A Country Torn: The Cicero March, 1966

From the Chicago Film Archives FilmGroup Collection, 'Urban Crisis and the New Militants Series.' First viewed in 16mm at Terror & the Inhuman: Magic Lantern Cinema, curated by Beth Capper. Description: 'Cicero March details a civil rights march on September 4, 1966. Robert Lucas led activists through Cicero to protest restrictions in housing laws. White residents of Cicero respond with vitriolic jeers as the police struggle to prevent a riot.'

http://www.youtube.com/watch?v=RGH5IyKQn98

 

Elsewhere:

Rashad Shabazz, 'Black Militancy: Notes From the Underground'

For a generation of young activists, the reality of war, imperialism, racism and the growing fragility of democratic liberalism was too much to handle. Force became a means to wrestle with this tension. As the discourse of a "country torn" finds its way into mainstream political analyses (for many the deep divisions in this country are not a new political reality), we should reflect on the writings of political dissidents and radicals.

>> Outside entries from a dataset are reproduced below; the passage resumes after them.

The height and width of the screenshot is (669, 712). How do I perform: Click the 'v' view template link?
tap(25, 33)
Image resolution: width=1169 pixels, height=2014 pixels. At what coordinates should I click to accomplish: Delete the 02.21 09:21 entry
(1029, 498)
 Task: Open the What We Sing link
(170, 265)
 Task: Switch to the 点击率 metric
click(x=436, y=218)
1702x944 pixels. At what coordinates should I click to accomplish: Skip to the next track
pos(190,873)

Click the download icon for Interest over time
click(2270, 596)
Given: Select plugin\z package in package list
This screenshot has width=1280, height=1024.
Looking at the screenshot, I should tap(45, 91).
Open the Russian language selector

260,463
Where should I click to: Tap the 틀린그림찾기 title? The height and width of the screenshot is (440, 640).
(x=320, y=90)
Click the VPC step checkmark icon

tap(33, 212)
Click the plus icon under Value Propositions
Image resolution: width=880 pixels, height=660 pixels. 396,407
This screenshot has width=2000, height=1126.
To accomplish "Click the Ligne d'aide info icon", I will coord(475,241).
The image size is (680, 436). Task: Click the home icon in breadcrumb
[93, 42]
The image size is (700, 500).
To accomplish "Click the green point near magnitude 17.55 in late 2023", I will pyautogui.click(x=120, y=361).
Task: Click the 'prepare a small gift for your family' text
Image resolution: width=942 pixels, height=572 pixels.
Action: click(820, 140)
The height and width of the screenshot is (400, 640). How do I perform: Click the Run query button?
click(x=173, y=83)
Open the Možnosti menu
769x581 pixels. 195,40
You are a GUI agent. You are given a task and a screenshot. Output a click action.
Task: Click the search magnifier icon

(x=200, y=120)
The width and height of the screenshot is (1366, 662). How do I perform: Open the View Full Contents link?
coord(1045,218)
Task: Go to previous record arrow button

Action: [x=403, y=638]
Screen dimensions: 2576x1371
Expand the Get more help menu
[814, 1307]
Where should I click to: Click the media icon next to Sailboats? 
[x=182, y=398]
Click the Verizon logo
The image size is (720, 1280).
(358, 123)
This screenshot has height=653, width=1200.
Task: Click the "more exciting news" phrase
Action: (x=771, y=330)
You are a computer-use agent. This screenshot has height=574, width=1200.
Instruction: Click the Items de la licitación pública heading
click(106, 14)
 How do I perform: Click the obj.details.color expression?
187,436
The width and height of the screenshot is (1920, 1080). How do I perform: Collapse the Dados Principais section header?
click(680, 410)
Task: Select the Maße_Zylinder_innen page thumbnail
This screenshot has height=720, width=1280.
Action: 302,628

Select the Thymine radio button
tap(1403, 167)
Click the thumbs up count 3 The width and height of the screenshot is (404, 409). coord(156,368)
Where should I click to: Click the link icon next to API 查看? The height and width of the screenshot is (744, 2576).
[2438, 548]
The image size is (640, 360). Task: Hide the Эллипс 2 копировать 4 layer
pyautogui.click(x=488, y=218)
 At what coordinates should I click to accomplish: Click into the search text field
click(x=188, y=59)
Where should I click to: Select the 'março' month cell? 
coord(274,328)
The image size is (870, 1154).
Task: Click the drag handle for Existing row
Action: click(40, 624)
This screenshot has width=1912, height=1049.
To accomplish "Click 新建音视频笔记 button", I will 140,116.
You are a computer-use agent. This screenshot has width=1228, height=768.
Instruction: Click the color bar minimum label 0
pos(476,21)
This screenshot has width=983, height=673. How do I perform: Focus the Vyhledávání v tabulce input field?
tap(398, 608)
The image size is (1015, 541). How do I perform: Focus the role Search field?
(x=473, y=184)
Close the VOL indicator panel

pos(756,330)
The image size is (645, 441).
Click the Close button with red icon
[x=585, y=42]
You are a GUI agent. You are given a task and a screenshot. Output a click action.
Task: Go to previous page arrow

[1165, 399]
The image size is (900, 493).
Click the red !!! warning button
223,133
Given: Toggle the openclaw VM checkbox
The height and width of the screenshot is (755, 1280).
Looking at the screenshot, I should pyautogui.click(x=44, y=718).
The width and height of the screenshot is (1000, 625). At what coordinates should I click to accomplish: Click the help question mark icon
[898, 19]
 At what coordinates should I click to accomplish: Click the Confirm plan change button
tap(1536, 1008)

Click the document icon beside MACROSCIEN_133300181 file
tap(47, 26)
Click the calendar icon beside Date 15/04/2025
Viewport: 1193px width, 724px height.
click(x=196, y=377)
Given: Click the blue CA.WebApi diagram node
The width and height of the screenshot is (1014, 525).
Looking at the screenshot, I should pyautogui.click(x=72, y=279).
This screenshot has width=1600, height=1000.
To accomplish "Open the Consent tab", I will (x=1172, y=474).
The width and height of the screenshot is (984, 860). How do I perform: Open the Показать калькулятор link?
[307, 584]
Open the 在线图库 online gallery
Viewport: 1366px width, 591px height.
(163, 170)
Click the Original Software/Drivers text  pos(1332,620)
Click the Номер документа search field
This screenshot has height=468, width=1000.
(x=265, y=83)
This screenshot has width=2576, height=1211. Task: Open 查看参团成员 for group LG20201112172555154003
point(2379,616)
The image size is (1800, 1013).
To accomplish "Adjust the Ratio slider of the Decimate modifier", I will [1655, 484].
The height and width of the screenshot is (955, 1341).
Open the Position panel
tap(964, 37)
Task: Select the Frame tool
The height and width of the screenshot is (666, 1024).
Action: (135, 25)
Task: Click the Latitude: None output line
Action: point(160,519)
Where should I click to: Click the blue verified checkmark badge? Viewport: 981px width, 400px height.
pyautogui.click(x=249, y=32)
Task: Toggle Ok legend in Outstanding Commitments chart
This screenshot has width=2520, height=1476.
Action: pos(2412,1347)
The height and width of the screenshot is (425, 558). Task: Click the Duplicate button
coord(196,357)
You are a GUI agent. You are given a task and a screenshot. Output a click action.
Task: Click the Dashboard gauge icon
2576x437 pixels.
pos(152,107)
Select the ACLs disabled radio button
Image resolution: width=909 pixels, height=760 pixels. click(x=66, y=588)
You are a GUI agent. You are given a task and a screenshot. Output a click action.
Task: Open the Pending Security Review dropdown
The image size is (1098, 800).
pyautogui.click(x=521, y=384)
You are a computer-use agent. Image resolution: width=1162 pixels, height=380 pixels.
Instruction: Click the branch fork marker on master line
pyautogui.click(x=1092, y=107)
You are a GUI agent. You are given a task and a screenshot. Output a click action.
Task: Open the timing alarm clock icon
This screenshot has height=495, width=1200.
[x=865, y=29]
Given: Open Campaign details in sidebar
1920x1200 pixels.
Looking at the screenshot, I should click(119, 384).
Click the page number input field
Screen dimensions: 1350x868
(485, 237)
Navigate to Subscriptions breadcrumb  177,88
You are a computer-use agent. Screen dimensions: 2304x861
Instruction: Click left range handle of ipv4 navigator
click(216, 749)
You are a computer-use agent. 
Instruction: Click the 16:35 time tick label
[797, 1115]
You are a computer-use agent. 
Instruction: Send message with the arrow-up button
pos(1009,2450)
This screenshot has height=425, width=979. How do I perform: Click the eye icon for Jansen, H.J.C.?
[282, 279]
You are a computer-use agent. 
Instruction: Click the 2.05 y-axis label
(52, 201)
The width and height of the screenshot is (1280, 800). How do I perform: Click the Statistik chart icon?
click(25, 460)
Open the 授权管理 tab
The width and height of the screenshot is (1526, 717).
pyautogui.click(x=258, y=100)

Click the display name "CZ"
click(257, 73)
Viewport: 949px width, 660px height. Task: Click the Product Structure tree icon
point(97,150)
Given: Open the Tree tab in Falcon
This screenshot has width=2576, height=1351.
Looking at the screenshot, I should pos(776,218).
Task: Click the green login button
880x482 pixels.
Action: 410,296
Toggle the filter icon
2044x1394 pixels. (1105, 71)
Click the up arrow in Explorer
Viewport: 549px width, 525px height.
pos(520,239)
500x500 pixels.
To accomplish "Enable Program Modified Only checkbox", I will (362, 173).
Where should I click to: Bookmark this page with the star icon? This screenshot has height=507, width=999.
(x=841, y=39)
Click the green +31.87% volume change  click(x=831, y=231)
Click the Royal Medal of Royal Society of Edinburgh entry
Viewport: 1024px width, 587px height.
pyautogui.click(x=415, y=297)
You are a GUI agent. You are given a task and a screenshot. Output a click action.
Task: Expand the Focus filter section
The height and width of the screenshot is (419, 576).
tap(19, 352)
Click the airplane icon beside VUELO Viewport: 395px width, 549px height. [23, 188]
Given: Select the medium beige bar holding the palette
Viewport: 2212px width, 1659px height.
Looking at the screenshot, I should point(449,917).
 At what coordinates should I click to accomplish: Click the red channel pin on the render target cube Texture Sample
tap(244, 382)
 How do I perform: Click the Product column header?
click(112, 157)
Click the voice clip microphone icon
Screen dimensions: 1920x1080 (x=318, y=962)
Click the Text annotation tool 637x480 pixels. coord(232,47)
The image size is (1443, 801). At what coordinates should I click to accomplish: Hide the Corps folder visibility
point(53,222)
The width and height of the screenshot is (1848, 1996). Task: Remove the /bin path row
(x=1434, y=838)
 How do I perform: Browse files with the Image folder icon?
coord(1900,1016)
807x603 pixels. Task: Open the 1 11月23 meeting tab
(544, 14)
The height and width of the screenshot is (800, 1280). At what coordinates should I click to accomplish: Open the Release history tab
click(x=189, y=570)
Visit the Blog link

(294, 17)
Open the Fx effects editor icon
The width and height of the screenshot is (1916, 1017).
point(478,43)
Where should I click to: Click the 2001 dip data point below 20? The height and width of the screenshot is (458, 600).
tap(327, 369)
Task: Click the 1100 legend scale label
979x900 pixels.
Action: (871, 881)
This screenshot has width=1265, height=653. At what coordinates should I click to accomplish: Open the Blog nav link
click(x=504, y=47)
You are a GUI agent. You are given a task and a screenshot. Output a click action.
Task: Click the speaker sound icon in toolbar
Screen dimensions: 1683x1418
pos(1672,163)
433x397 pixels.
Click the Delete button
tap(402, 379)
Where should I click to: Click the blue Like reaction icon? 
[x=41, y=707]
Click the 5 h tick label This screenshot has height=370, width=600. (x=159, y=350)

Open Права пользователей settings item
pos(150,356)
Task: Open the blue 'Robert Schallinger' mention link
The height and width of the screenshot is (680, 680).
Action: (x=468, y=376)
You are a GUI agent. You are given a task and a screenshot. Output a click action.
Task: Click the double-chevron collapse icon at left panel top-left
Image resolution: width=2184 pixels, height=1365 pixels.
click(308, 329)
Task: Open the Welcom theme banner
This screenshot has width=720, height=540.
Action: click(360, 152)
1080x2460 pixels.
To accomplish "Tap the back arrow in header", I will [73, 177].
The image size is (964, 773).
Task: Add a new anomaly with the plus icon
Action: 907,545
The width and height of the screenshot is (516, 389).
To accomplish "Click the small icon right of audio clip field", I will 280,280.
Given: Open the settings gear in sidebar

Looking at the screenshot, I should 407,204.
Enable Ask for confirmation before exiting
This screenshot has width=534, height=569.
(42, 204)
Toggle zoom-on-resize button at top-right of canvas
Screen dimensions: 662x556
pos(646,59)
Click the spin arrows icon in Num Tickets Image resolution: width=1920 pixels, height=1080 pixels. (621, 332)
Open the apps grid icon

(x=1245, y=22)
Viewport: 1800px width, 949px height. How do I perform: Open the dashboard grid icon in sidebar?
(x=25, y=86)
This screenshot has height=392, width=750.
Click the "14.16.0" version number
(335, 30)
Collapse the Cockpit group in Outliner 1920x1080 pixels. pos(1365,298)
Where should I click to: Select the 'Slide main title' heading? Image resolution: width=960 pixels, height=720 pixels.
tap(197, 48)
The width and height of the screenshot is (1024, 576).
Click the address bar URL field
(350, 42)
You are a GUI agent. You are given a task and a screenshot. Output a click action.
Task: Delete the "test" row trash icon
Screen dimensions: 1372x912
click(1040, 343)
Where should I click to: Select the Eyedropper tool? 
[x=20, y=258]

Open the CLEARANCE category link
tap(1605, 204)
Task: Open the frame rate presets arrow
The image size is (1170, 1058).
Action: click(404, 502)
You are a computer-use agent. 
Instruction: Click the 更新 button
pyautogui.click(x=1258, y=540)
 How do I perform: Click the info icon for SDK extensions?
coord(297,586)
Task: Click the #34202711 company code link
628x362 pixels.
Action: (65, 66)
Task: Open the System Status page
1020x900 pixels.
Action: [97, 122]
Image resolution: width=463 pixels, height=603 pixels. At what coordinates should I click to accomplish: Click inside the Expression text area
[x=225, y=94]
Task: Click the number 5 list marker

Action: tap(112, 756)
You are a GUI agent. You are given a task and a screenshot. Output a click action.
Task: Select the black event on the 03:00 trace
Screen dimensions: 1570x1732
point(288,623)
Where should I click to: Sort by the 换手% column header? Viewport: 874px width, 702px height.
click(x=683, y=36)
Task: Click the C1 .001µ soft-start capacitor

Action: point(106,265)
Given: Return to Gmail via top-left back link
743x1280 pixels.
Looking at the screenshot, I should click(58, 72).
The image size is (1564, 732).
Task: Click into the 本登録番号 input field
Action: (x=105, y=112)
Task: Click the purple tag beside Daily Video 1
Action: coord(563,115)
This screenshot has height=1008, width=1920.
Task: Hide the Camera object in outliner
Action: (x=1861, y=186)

We should recognize the diversity of political analysis that is very much alive. The histories of armed struggle, if taken seriously, provide us with a means to think more critically about the center, and complicate its claims of moral and political right.

David Manning, 'A Tale of Two (or Three) Marches'

Unlike 1968, this [2003] march was overtly patriotic. These people were not marching in opposition to the United States, and certainly no one among the quarter million or so marchers was marching in support of Saddam Hussein or Osama bin Laden. There were flags and signs that read "Patriots for Peace."